Testo riportato —
╔══
No I'm not the Senator! I am another Vittorio  (less, more less important)
Anyway I'd really like a cultural thread about this topic, I am waiting for the opening of it by the starter of this one (an inevitable courtesy) .
I adore all the movies you quoted.
Vittorio


----------



## ThePatriot

Andre Balian said:
			
		

> * - come si dice "takes place", o "is set"


I think "è ambientato" is more common than "si svolge".
So:

Questo film è ambientato a Lampedusa.


----------



## sundroplets

I have moved the thread, I kept it in italian and just posted the same question (with the corrections, thank you!)  I hope you all will re-add the films you have recommended.

Also, I hope anyone reading who would like to contribute will search for the thread Italian Cinema and join us!

Grazie,
~Rachel


----------



## Maldini

Ciao

Un tale thread sembra apparire su tutti i forum della lingua italiana!! Questi sono alcuni dei i miei film italiani preferiti:

Il Postino
Ladri di Biciclette
Ladri di Sapponette
Cinema Paradiso
La Vita è Bella
Volere Volare
Johnny Stecchino
La Stanza del Figlio

Ci sono probabilmente più!

Mi piace particolamente i fiilm di Maurizio Nichetti (Ladri di Sapponette e Volere Volare). L'uomo è un genio!

Peter


----------



## V52

Per fortuna si parla di cinema! 
Vittorio


----------



## luke_77

Un bellissimo film italiano che è uscito da poco nelle sale cinematografiche è: Romanzo criminale con Stefano Accorsi.

Cool!


----------



## leenico

> Ho appena visto Johnny Stecchino, con Benigni (e sua moglie, come sempre).


 I thought this film was hilarious.


----------



## TrentinaNE

In maggio di quest'anno ho visto *La meglio gioventù* al cinema. È un film meraviglioso, ma lungo -- sei ore! Era fatto per la televisione, ma quando era finito, RAI (se ricordo bene) ha deciso che il film si occupava di troppe cose politiche (pazzi!), quindi non lo ha trasmesso. Allora i produttori hanno cominciato a farlo vedere al cinema a Roma ed è diventato un fenomeno. Quando l'ho visto qui a Boston, c'era bisogna di pagare due volte, come andare a due film di tre ore ognuno. Ma sono stata affascinata della sua storia di una famiglia italiana tra gli anni di 1966 e 2003, una famiglia di persone buone ma non perfette, che si confrontavano con (di?) molti cambiamenti della vita italiana durante questo periodo. L'ho visto ancora una volta su DVD ed adesso aspetto una copia che un amico mi porterà quando torna dal suo visita in Italia. Non vedo l'ora di guardarlo ancora.

Elisabetta


----------



## Pamela fluente

Ma perche', Vittorio Cecchi Gori sa scrivere ??



			
				Don Zauker said:
			
		

> Vittorio, are you Cecchi Gori perhaps?
╚══
Compito A — Trascrivi come lista JSON di stringhe, una per riga e senza le righe vuote, tutto ciò che nei record va dalla riga con "Mike Horan [320, 1404]" giù fino alla riga con "Mike Sopinski [320, 69]", entrambe comprese.
Il thread e i record provengono da fonti diverse.

Record forniti —
╔══
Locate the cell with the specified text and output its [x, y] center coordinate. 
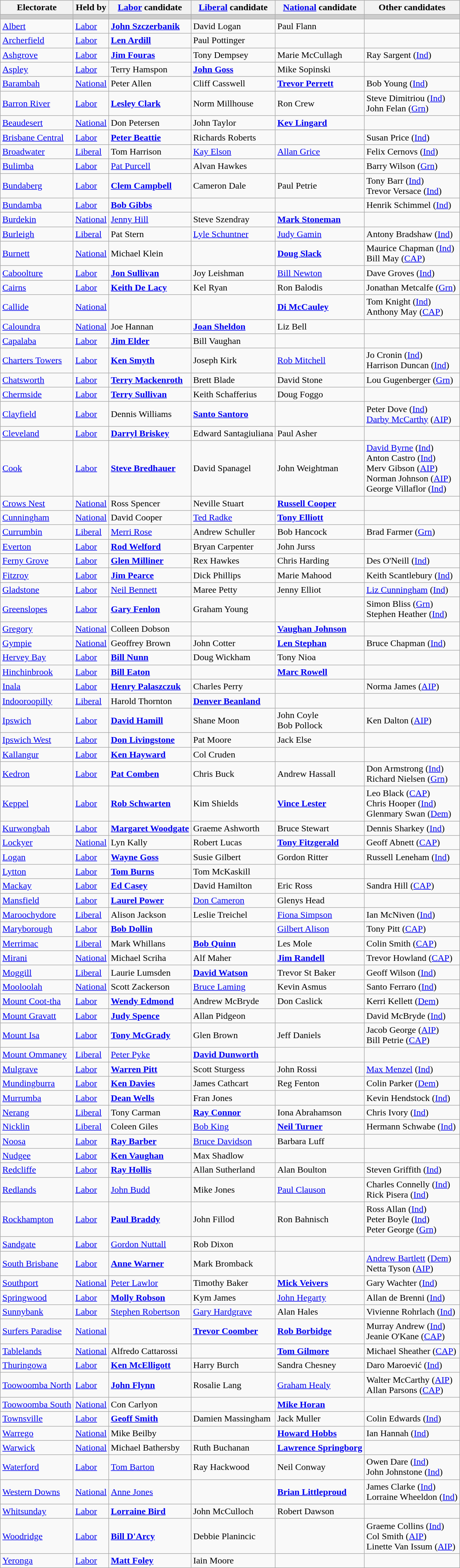
Mike Horan [320, 1404]
Burnett [37, 254]
Lorraine Bird [150, 1511]
Des O'Neill (Ind) [412, 561]
David Spanagel [233, 468]
Joe Hannan [150, 326]
Alison Jackson [150, 914]
Chermside [37, 394]
Neil Conway [320, 1467]
John Jurss [320, 546]
Don Cameron [233, 900]
Bill Eaton [150, 672]
Chris Buck [233, 774]
Ken Hayward [150, 754]
Tom Barton [150, 1467]
Merrimac [37, 943]
David Watson [233, 972]
Mount Ommaney [37, 1054]
Mike Sopinski [320, 69]
Mount Gravatt [37, 1015]
Rosalie Lang [233, 1384]
John Fillod [233, 1219]
Mulgrave [37, 1069]
Ipswich West [37, 739]
Tom McKaskill [233, 871]
Tom Burns [150, 871]
Col Cruden [233, 754]
Nicklin [37, 1126]
Kym James [233, 1297]
Colin Edwards (Ind) [412, 1418]
Henrik Schimmel (Ind) [412, 205]
Rob Schwarten [150, 803]
Ian Hannah (Ind) [412, 1433]
Redcliffe [37, 1169]
Rex Hawkes [233, 561]
Steven Griffith (Ind) [412, 1169]
Bill Newton [320, 273]
Geoff Smith [150, 1418]
John Flynn [150, 1384]
Lou Gugenberger (Grn) [412, 380]
Charters Towers [37, 360]
Lyn Kally [150, 842]
Mike Beilby [150, 1433]
Rob Mitchell [320, 360]
Tablelands [37, 1350]
David Stone [320, 380]
Hermann Schwabe (Ind) [412, 1126]
Geoff Abnett (CAP) [412, 842]
Doug Wickham [233, 657]
David Dunworth [233, 1054]
Barron River [37, 103]
Yeronga [37, 1560]
Reg Fenton [320, 1083]
Jeff Daniels [320, 1035]
Rockhampton [37, 1219]
Nudgee [37, 1155]
Bryan Carpenter [233, 546]
Ed Casey [150, 886]
Mark Bromback [233, 1263]
Liberal candidate [233, 8]
Kevin Asmus [320, 986]
David Logan [233, 26]
Ken Dalton (AIP) [412, 720]
Bundamba [37, 205]
Kevin Hendstock (Ind) [412, 1098]
Trevor Perrett [320, 84]
Allan de Brenni (Ind) [412, 1297]
Bob Gibbs [150, 205]
Daro Maroević (Ind) [412, 1365]
Held by [91, 8]
Max Menzel (Ind) [412, 1069]
Sandra Hill (CAP) [412, 886]
Joy Leishman [233, 273]
Susie Gilbert [233, 857]
Callide [37, 307]
Vince Lester [320, 803]
Neil Turner [320, 1126]
Andrew Bartlett (Dem) Netta Tyson (AIP) [412, 1263]
Barbara Luff [320, 1141]
Tony Fitzgerald [320, 842]
Bruce Chapman (Ind) [412, 643]
Jim Fouras [150, 55]
Geoff Wilson (Ind) [412, 972]
Redlands [37, 1189]
Felix Cernovs (Ind) [412, 151]
Warwick [37, 1447]
Max Shadlow [233, 1155]
Andrew Hassall [320, 774]
Ray Sargent (Ind) [412, 55]
Marc Rowell [320, 672]
Townsville [37, 1418]
James Clarke (Ind) Lorraine Wheeldon (Ind) [412, 1491]
Electorate [37, 8]
John Cotter [233, 643]
Ted Radke [233, 518]
Gympie [37, 643]
Leo Black (CAP) Chris Hooper (Ind) Glenmary Swan (Dem) [412, 803]
Paul Petrie [320, 186]
Lawrence Springborg [320, 1447]
Santo Ferraro (Ind) [412, 986]
Bruce Stewart [320, 828]
Don Caslick [320, 1001]
Liz Bell [320, 326]
Don Armstrong (Ind) Richard Nielsen (Grn) [412, 774]
Gordon Nuttall [150, 1243]
Brian Littleproud [320, 1491]
John Szczerbanik [150, 26]
Marie McCullagh [320, 55]
Pat Stern [150, 234]
Gordon Ritter [320, 857]
Ken Smyth [150, 360]
Warren Pitt [150, 1069]
Jim Pearce [150, 575]
Steve Szendray [233, 220]
Tom Harrison [150, 151]
Jim Elder [150, 341]
Ron Balodis [320, 287]
Judy Spence [150, 1015]
Michael Scriha [150, 957]
Bob Hancock [320, 532]
John Budd [150, 1189]
Bob Dollin [150, 929]
Mark Stoneman [320, 220]
Noosa [37, 1141]
Tom Gilmore [320, 1350]
South Brisbane [37, 1263]
Sandgate [37, 1243]
Barambah [37, 84]
Alan Hales [320, 1311]
Barry Wilson (Grn) [412, 166]
Alf Maher [233, 957]
Paul Clauson [320, 1189]
Peter Dove (Ind) Darby McCarthy (AIP) [412, 413]
Thuringowa [37, 1365]
Merri Rose [150, 532]
Charles Connelly (Ind) Rick Pisera (Ind) [412, 1189]
Russell Cooper [320, 503]
Ray Hackwood [233, 1467]
Keith De Lacy [150, 287]
Tony McGrady [150, 1035]
Ray Hollis [150, 1169]
Mooloolah [37, 986]
Dave Groves (Ind) [412, 273]
Murrumba [37, 1098]
Cliff Casswell [233, 84]
Ross Spencer [150, 503]
Anne Warner [150, 1263]
Walter McCarthy (AIP) Allan Parsons (CAP) [412, 1384]
Gladstone [37, 589]
Rob Dixon [233, 1243]
Alfredo Cattarossi [150, 1350]
Ken Vaughan [150, 1155]
Peter Lawlor [150, 1282]
Greenslopes [37, 609]
Terry Sullivan [150, 394]
Currumbin [37, 532]
Iona Abrahamson [320, 1112]
Springwood [37, 1297]
Mackay [37, 886]
Moggill [37, 972]
Western Downs [37, 1491]
Ipswich [37, 720]
David Cooper [150, 518]
Graeme Ashworth [233, 828]
Tom Knight (Ind)Anthony May (CAP) [412, 307]
Ron Bahnisch [320, 1219]
Allan Grice [320, 151]
Dick Phillips [233, 575]
Kedron [37, 774]
Michael Sheather (CAP) [412, 1350]
Kel Ryan [233, 287]
Labor candidate [150, 8]
Ray Connor [233, 1112]
James Cathcart [233, 1083]
Graeme Collins (Ind) Col Smith (AIP) Linette Van Issum (AIP) [412, 1535]
Lyle Schuntner [233, 234]
Keith Scantlebury (Ind) [412, 575]
Nerang [37, 1112]
Woodridge [37, 1535]
Owen Dare (Ind) John Johnstone (Ind) [412, 1467]
Rob Borbidge [320, 1331]
David Hamill [150, 720]
Ross Allan (Ind) Peter Boyle (Ind) Peter George (Grn) [412, 1219]
Maurice Chapman (Ind) Bill May (CAP) [412, 254]
Glen Brown [233, 1035]
Alan Boulton [320, 1169]
Bruce Davidson [233, 1141]
Trevor Coomber [233, 1331]
Les Mole [320, 943]
Gary Wachter (Ind) [412, 1282]
Tony Carman [150, 1112]
Archerfield [37, 41]
Keith Schafferius [233, 394]
Dennis Williams [150, 413]
Wendy Edmond [150, 1001]
Jon Sullivan [150, 273]
Marie Mahood [320, 575]
Damien Massingham [233, 1418]
Allan Pidgeon [233, 1015]
Don Petersen [150, 123]
Logan [37, 857]
Clem Campbell [150, 186]
Tony Dempsey [233, 55]
Harry Burch [233, 1365]
Sandra Chesney [320, 1365]
Trevor Howland (CAP) [412, 957]
Mansfield [37, 900]
Paul Flann [320, 26]
Brad Farmer (Grn) [412, 532]
John Taylor [233, 123]
Gary Hardgrave [233, 1311]
Norm Millhouse [233, 103]
Chris Ivory (Ind) [412, 1112]
Waterford [37, 1467]
Matt Foley [150, 1560]
Mark Whillans [150, 943]
Santo Santoro [233, 413]
Harold Thornton [150, 700]
John Coyle Bob Pollock [320, 720]
Pat Purcell [150, 166]
Antony Bradshaw (Ind) [412, 234]
Bruce Laming [233, 986]
Kay Elson [233, 151]
Pat Comben [150, 774]
Kurwongbah [37, 828]
Terry Hamspon [150, 69]
Brett Blade [233, 380]
Bob Quinn [233, 943]
Peter Beattie [150, 137]
Di McCauley [320, 307]
Caboolture [37, 273]
Hinchinbrook [37, 672]
Bundaberg [37, 186]
Ron Crew [320, 103]
Timothy Baker [233, 1282]
Bill D'Arcy [150, 1535]
Burdekin [37, 220]
Coleen Giles [150, 1126]
Tony Pitt (CAP) [412, 929]
Doug Foggo [320, 394]
Mike Jones [233, 1189]
Lesley Clark [150, 103]
Chatsworth [37, 380]
Jim Randell [320, 957]
Mount Coot-tha [37, 1001]
Everton [37, 546]
John Goss [233, 69]
Doug Slack [320, 254]
Dennis Sharkey (Ind) [412, 828]
Southport [37, 1282]
Margaret Woodgate [150, 828]
Denver Beanland [233, 700]
John Weightman [320, 468]
Alvan Hawkes [233, 166]
Andrew McBryde [233, 1001]
Graham Young [233, 609]
Vivienne Rohrlach (Ind) [412, 1311]
Michael Bathersby [150, 1447]
Whitsunday [37, 1511]
Trevor St Baker [320, 972]
John Hegarty [320, 1297]
Fitzroy [37, 575]
Tony Barr (Ind) Trevor Versace (Ind) [412, 186]
Cook [37, 468]
Glenys Head [320, 900]
Pat Moore [233, 739]
Kerri Kellett (Dem) [412, 1001]
Bill Nunn [150, 657]
Len Ardill [150, 41]
Don Livingstone [150, 739]
Rod Welford [150, 546]
Neville Stuart [233, 503]
Surfers Paradise [37, 1331]
Susan Price (Ind) [412, 137]
Lytton [37, 871]
Ferny Grove [37, 561]
Eric Ross [320, 886]
Laurie Lumsden [150, 972]
Graham Healy [320, 1384]
Fiona Simpson [320, 914]
Clayfield [37, 413]
Ian McNiven (Ind) [412, 914]
Albert [37, 26]
Molly Robson [150, 1297]
Kim Shields [233, 803]
Mount Isa [37, 1035]
Kallangur [37, 754]
Joseph Kirk [233, 360]
Gilbert Alison [320, 929]
Capalaba [37, 341]
Ray Barber [150, 1141]
Bill Vaughan [233, 341]
Allan Sutherland [233, 1169]
Gregory [37, 628]
Kev Lingard [320, 123]
Len Stephan [320, 643]
Laurel Power [150, 900]
Joan Sheldon [233, 326]
Scott Zackerson [150, 986]
Paul Asher [320, 433]
Russell Leneham (Ind) [412, 857]
Neil Bennett [150, 589]
Robert Dawson [320, 1511]
Judy Gamin [320, 234]
Inala [37, 686]
Ken McElligott [150, 1365]
Colin Parker (Dem) [412, 1083]
Liz Cunningham (Ind) [412, 589]
Toowoomba North [37, 1384]
Burleigh [37, 234]
Tony Nioa [320, 657]
Mick Veivers [320, 1282]
Jack Muller [320, 1418]
Anne Jones [150, 1491]
Bulimba [37, 166]
Jack Else [320, 739]
Michael Klein [150, 254]
Jonathan Metcalfe (Grn) [412, 287]
Peter Allen [150, 84]
Shane Moon [233, 720]
Edward Santagiuliana [233, 433]
Maree Petty [233, 589]
Norma James (AIP) [412, 686]
Jacob George (AIP) Bill Petrie (CAP) [412, 1035]
Keppel [37, 803]
Tony Elliott [320, 518]
Warrego [37, 1433]
Bob Young (Ind) [412, 84]
Cleveland [37, 433]
Sunnybank [37, 1311]
Scott Sturgess [233, 1069]
Murray Andrew (Ind) Jeanie O'Kane (CAP) [412, 1331]
Simon Bliss (Grn) Stephen Heather (Ind) [412, 609]
Howard Hobbs [320, 1433]
John Rossi [320, 1069]
Other candidates [412, 8]
Con Carlyon [150, 1404]
Richards Roberts [233, 137]
Vaughan Johnson [320, 628]
Henry Palaszczuk [150, 686]
Beaudesert [37, 123]
David Hamilton [233, 886]
Indooroopilly [37, 700]
Darryl Briskey [150, 433]
Charles Perry [233, 686]
Steve Bredhauer [150, 468]
Fran Jones [233, 1098]
Ken Davies [150, 1083]
Ashgrove [37, 55]
National candidate [320, 8]
Broadwater [37, 151]
Paul Pottinger [233, 41]
Brisbane Central [37, 137]
Terry Mackenroth [150, 380]
Bob King [233, 1126]
Toowoomba South [37, 1404]
Leslie Treichel [233, 914]
Steve Dimitriou (Ind) John Felan (Grn) [412, 103]
Iain Moore [233, 1560]
Maryborough [37, 929]
Jo Cronin (Ind) Harrison Duncan (Ind) [412, 360]
Lockyer [37, 842]
Paul Braddy [150, 1219]
Caloundra [37, 326]
Wayne Goss [150, 857]
Jenny Hill [150, 220]
Maroochydore [37, 914]
Ruth Buchanan [233, 1447]
David McBryde (Ind) [412, 1015]
Mundingburra [37, 1083]
Colin Smith (CAP) [412, 943]
Aspley [37, 69]
Andrew Schuller [233, 532]
Gary Fenlon [150, 609]
Colleen Dobson [150, 628]
Hervey Bay [37, 657]
Debbie Planincic [233, 1535]
Glen Milliner [150, 561]
Cunningham [37, 518]
Stephen Robertson [150, 1311]
Chris Harding [320, 561]
Jenny Elliot [320, 589]
Cairns [37, 287]
John McCulloch [233, 1511]
Cameron Dale [233, 186]
Peter Pyke [150, 1054]
David Byrne (Ind) Anton Castro (Ind) Merv Gibson (AIP) Norman Johnson (AIP) George Villaflor (Ind) [412, 468]
Robert Lucas [233, 842]
Crows Nest [37, 503]
Mirani [37, 957]
Dean Wells [150, 1098]
Geoffrey Brown [150, 643]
╚══
Compito B — Elenca tutti i film che Maldini indica nel thread come suoi preferiti.

Risposta svolta A —
[
  "Mike Horan [320, 1404]",
  "Burnett [37, 254]",
  "Lorraine Bird [150, 1511]",
  "Des O'Neill (Ind) [412, 561]",
  "David Spanagel [233, 468]",
  "Joe Hannan [150, 326]",
  "Alison Jackson [150, 914]",
  "Chermside [37, 394]",
  "Neil Conway [320, 1467]",
  "John Jurss [320, 546]",
  "Don Cameron [233, 900]",
  "Bill Eaton [150, 672]",
  "Chris Buck [233, 774]",
  "Ken Hayward [150, 754]",
  "Tom Barton [150, 1467]",
  "Merrimac [37, 943]",
  "David Watson [233, 972]",
  "Mount Ommaney [37, 1054]",
  "Mike Sopinski [320, 69]"
]

Risposta svolta B —
Il Postino
Ladri di Biciclette
Ladri di Sapponette
Cinema Paradiso
La Vita è Bella
Volere Volare
Johnny Stecchino
La Stanza del Figlio